Oscar 2015: Birdman


Indicações: filme, diretor, ator (Michael Keaton), ator coadjuvante (Edward Norton), atriz coadjuvante (Emma Stone), roteiro original, fotografia, edição de som e mixagem de som


Arrisco a dizer que todo ano o Oscar deveria ter o seu Birdman. Aliás, todo ano o cinema deveria ter o seu Birdman. É daqueles filmes que dividem opiniões - os que apreciam a ousadia e os que torcem o nariz para a proposta diferente. É daqueles filmes que provocam - na forma pouco usual, no conteúdo metalinguístico e crítico até o talo. É daqueles filmes que têm o que dizer mas, ao mesmo tempo, não se levam muito a sério. É daqueles filmes sobre o qual vamos falar sobre um bom tempo, enquanto outras dezenas (talvez até premiadas) cairão no esquecimento e na irrelevância. Pelo menos é o que eu espero.
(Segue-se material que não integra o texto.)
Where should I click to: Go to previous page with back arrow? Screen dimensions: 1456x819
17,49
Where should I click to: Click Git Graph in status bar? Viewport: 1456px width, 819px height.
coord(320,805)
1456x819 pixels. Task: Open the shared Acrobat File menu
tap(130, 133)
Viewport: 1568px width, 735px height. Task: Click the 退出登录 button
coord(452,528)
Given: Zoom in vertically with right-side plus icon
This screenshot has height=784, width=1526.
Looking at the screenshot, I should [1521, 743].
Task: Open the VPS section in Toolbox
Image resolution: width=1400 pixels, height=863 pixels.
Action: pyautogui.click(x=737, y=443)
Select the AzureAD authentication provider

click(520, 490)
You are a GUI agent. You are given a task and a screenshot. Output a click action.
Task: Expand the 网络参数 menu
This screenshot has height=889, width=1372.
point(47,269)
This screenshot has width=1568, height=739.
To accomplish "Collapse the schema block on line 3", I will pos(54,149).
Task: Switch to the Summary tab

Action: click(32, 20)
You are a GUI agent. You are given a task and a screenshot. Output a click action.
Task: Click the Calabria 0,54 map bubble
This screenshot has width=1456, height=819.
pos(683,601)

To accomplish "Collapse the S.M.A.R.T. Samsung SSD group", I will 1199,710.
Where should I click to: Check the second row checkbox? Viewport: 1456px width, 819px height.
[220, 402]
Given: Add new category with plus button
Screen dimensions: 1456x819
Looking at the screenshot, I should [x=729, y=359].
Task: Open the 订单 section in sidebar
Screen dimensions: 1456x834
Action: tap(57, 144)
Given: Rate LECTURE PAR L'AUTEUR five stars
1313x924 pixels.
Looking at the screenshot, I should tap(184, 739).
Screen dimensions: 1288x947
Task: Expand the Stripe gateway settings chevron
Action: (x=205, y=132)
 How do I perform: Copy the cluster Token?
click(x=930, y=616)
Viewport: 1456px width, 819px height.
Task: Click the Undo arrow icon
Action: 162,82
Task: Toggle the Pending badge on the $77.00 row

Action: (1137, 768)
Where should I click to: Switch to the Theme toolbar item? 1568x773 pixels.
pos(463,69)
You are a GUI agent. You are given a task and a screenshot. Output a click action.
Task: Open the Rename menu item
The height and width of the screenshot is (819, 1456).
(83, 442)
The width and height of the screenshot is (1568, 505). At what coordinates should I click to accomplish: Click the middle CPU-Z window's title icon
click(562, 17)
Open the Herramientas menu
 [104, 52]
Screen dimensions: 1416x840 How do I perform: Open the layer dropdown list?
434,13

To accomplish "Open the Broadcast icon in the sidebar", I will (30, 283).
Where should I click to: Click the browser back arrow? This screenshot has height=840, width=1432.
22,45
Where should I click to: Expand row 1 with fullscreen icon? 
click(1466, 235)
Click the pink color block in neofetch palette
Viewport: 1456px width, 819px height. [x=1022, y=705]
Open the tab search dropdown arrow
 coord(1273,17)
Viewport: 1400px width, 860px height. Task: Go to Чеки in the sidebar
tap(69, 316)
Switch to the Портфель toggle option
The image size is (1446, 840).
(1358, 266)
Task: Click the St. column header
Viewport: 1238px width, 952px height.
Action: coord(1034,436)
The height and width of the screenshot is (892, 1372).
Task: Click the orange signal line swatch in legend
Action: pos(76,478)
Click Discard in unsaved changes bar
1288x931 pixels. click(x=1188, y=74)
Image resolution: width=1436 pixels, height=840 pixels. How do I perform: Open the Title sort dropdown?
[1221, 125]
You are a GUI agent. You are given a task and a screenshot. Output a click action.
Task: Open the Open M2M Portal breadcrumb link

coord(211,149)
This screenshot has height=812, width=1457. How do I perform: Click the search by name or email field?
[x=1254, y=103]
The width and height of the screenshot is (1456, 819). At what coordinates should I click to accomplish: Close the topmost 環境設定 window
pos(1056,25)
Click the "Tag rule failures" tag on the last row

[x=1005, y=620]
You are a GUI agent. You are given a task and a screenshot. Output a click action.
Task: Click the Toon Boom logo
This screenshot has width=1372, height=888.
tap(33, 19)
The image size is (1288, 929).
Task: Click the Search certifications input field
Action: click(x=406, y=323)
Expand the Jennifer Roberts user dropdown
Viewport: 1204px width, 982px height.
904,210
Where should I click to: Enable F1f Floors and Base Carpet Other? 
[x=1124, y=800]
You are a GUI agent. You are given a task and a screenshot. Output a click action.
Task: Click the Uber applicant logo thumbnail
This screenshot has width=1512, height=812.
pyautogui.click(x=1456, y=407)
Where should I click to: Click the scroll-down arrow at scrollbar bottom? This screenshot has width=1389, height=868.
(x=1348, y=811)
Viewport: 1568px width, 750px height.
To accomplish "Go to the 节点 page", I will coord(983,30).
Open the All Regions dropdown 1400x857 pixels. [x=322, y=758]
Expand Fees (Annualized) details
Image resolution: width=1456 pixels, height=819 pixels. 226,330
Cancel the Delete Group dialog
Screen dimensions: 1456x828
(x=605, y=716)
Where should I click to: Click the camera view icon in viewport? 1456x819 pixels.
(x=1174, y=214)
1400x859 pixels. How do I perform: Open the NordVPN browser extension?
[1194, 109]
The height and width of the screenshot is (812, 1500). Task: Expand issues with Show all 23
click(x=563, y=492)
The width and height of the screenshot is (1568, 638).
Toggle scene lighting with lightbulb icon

Já na primeira cena, o longa de Alejandro González Iñárritu flerta com o surrealismo, ao mostrar o protagonista flutuando (de cueca, vejam bem) dentro de seu camarim. O estranhamento segue durante toda a projeção, enquanto nos perguntamos seriamente se Riggan (Michael Keaton) ouve vozes ou é mesmo capaz de conversar com Birdman, seu personagem mais famoso nos cinema (e seu alter ego nas horas vagas). 

Único papel de sucesso na carreira de um ator em decadência, o super-herói não surge impunemente na história neste momento em que as bilheterias dos Estados Unidos (e do resto do mundo, por que não?) só tem olhos para franquias adaptadas dos quadrinhos. A graça só aumenta por trazer Keaton no papel: intérprete do Homem-Morcego nos Batman de Tim Burton, ele não tem exatamente vários sucessos em sua carreira recentemente.

A busca pelo sucesso fácil, programa certo na agenda de produtores gananciosos e artistas preguiçosos, parece tão patética quanto o desespero do protagonista, que luta para montar um espetáculo e conseguir algum respeito dos críticos. Não que os críticos do filme sejam pessoas que mereçam qualquer credibilidade: são pessoas frustradas, impiedosas e arrogantes, você sabe. Todo o esforço de Riggan, no entanto, parece ser recompensado quando ele encontra Mike (Edward Norton), um ator motivado e talentoso de verdade. Mas eis que as palmas da platéia encontram outro dono e tudo vai por água abaixo, de novo. 

Acompanhar as idas e vindas emocionais e intelectuais dos personagens é um desafio, e a câmera sempre em movimento e a edição fluida do filme, quase um enorme plano sequência, nos dão a eterna sensação de percorrermos um enorme labirinto. A sensação de um tempo bem próximo do real aumenta a noção de urgência que permeia todo o filme: a peça vai estrear, o ator não vai aparecer, Riggan vai perder a sanidade, vai cometer um ato impensável. Iñárritu comanda com maestria o espectador por esses túneis que conectam ficção e realidade, vida íntima e vida pública, arte e show business.

O longa nos brinda com sequências hilárias como a que o protagonista percorre a Broadway de cueca e a briga entre Mike e Riggan; emocionantes como as francas conversas com a filha e a ex sobre o que a vida poderia ter sido e não foi; intrigantes como os confrontos entre Birdman e seu intérprete. Keaton está seguro em cena e entrega uma atuação sincera em todas as nuances do personagem, que entra em depressão com a mesma velocidade em que embarca numa egotrip. 

Norton está divertidíssimo como o artista meio sem noção meio sem escrúpulos, que não se importa em roubar a cena para garantir seu lugar ao sol. Os dois se destacam, mas Zach Galifianakis, Emma Stone e Naomi Watts seguram bem as pontas nos papéis secundários, dando consistência ao filme. O filme de Iñárritu talvez seja um sinal de que os astros de Hollywood precisem dar mais ouvidos para seus Birdmen interiores.